This article is more than 10 years old.

Bear markets are devastating, bull markets a beautiful sight to behold, but nothing gets Wall Street more excited than the dawn of a new financial product that brings with it lucrative client flows. Thus despite the weather, the mood in luncheon conversations during my trip to New York last week was downright giddy.  The excitement is over a new frontier for the hedge fund industry: mutual funds.  Over the past few years, a combination of industry shifts and regulatory changes has led to a number of alternative investment firms entering the mutual fund market.

If you haven’t yet come across “hedged mutual funds” or “alternative mutual funds”, chances are you probably will soon.  This newer breed of mutual fund purports to deliver hedge fund- like exposure, but is available in a mutual fund structure. They are mutual funds that employ investment tactics traditionally only found in hedge funds including the use of leverage, derivatives, and short selling.  This is far afield from traditional, ‘long-only’ mutual funds which limit themselves to buying and holding assets, most typically public equities or bonds.  The new tactics employed within hedged mutual funds allow mutual fund investors to gain access to a wide range of traditionally exclusive hedge fund strategies including merger arbitrage, convertible arbitrage, long/short equity, macro trading, etc.  They also represent a vast expansion in the potential client base for the hedge fund industry, unleashing a new gold rush of sorts for alternative asset managers.

Gold in them thar hills….

In recent years, the hedge fund industry has undergone considerable consolidation, and this process has generated a number of large firms who now have the scale required to manage mutual funds. According to HFRI, out of a total of approximately 10,000 hedge fund firms in existence today, the top 287 hedge funds mange $1.5T in total assets, or around 60% of the industry total. To accommodate large asset growth, many of these firms have had to change their investment approach along the way and abandon many lucrative but capacity constrained opportunities.  Untethered to niche, capacity constrained investment styles, with large scale firms to support, and operating in an environment where fee pressures are felt at every level, their focus has often turned to raising even more assets.

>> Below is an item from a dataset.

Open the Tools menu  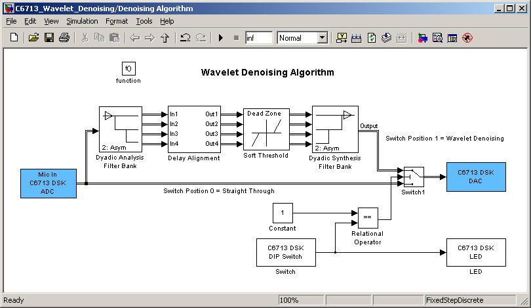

At the same time however, growth in the hedge fund industry has slowed from the heydays of past decades.  Though last year’s growth was a very respectable 15% according to a recent report from Barclays Strategic Consulting, it was largely driven by performance, not new client flows.  In contrast, last year the new alternative mutual fund community (’40 Act funds) brought in 66 cents for every dollar of new assets invested in traditional hedge funds, in spite of the fact that the alternative mutual fund community is 18x smaller than the hedge fund industry.  In fact, alternative mutual fund products grew at a neck-breaking 43% last year, turning a lot of heads in the process.  Hedge fund, fund of hedge funds, and mutual fund firms are eyeing this nascent but potentially immense opportunity in alternative mutual funds.  To put it in perspective, around $13.2T is currently managed in traditional US mutual funds, almost 4.5x as large as the global hedge fund industry today.

Alternative mutual funds offer investors a new way to diversify

Since their early beginnings, regulators have restricted hedge fund investing to “qualified investors” – namely the wealthy and institutional investors.  Thus for retail investors, these new products provide a partially open door into the exclusive world of hedge fund investing.  The new alternative mutual fund products are generally less interesting to institutional investors, as they can readily access traditional hedge funds and negotiate with hedge fund managers to obtain appropriate liquidity, transparency and fee terms.  However some constrained institutional investors (that are smaller in size, need higher liquidity, or have strict fee policies) have also been eying these products as an opportunity to obtain lower fees, higher liquidity, and greater transparency than available in a traditional hedge fund portfolios.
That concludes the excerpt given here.